■ Your instructions ■
Please put the part of the material that opens with the line containing "What do you see at coordinates (385, 113)" and closes with the line containing "(1201, 14).", both of those lines included, into a numbered list, leaving out any blank lines.

■ Stored data ■
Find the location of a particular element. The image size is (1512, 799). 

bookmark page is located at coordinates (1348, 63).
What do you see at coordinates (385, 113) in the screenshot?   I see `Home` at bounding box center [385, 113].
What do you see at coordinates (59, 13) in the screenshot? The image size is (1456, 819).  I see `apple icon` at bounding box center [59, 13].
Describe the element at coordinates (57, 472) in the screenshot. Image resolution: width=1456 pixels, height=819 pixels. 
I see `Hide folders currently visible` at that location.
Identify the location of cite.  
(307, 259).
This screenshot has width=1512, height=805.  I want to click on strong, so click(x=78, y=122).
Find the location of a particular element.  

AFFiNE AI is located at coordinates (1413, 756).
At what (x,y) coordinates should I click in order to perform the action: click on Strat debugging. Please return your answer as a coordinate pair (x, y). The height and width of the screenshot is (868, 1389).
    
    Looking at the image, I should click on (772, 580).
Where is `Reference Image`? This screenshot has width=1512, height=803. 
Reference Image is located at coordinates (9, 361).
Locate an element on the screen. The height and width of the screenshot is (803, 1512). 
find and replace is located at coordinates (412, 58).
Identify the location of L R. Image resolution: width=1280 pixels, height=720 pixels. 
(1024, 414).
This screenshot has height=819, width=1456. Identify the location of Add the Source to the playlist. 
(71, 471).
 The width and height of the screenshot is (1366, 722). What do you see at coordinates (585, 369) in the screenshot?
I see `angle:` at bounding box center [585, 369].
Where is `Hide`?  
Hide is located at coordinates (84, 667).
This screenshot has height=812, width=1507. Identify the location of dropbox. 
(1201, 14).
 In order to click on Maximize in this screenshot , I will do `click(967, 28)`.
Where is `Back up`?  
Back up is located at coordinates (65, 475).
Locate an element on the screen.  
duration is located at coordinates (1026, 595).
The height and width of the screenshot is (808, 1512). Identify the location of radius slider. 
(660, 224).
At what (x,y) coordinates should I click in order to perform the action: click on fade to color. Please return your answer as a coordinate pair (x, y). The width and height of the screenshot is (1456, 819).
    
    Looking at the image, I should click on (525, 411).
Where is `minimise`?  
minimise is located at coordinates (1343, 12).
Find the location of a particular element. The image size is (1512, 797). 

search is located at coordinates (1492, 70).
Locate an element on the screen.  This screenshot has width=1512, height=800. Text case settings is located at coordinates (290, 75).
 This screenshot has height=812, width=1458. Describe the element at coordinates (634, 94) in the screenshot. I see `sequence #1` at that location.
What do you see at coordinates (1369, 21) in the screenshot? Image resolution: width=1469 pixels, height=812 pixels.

■ Output for this exercise ■
1. What do you see at coordinates (385, 113) in the screenshot?   I see `Home` at bounding box center [385, 113].
2. What do you see at coordinates (59, 13) in the screenshot? The image size is (1456, 819).  I see `apple icon` at bounding box center [59, 13].
3. Describe the element at coordinates (57, 472) in the screenshot. Image resolution: width=1456 pixels, height=819 pixels. 
4. I see `Hide folders currently visible` at that location.
5. Identify the location of cite.  
6. (307, 259).
7. This screenshot has width=1512, height=805.  I want to click on strong, so click(x=78, y=122).
8. Find the location of a particular element.  
9. AFFiNE AI is located at coordinates (1413, 756).
10. At what (x,y) coordinates should I click in order to perform the action: click on Strat debugging. Please return your answer as a coordinate pair (x, y). The height and width of the screenshot is (868, 1389).
11.     Looking at the image, I should click on (772, 580).
12. Where is `Reference Image`? This screenshot has width=1512, height=803. 
13. Reference Image is located at coordinates (9, 361).
14. Locate an element on the screen. The height and width of the screenshot is (803, 1512). 
15. find and replace is located at coordinates (412, 58).
16. Identify the location of L R. Image resolution: width=1280 pixels, height=720 pixels. 
17. (1024, 414).
18. This screenshot has height=819, width=1456. Identify the location of Add the Source to the playlist. 
19. (71, 471).
20.  The width and height of the screenshot is (1366, 722). What do you see at coordinates (585, 369) in the screenshot?
21. I see `angle:` at bounding box center [585, 369].
22. Where is `Hide`?  
23. Hide is located at coordinates (84, 667).
24. This screenshot has height=812, width=1507. Identify the location of dropbox. 
25. (1201, 14).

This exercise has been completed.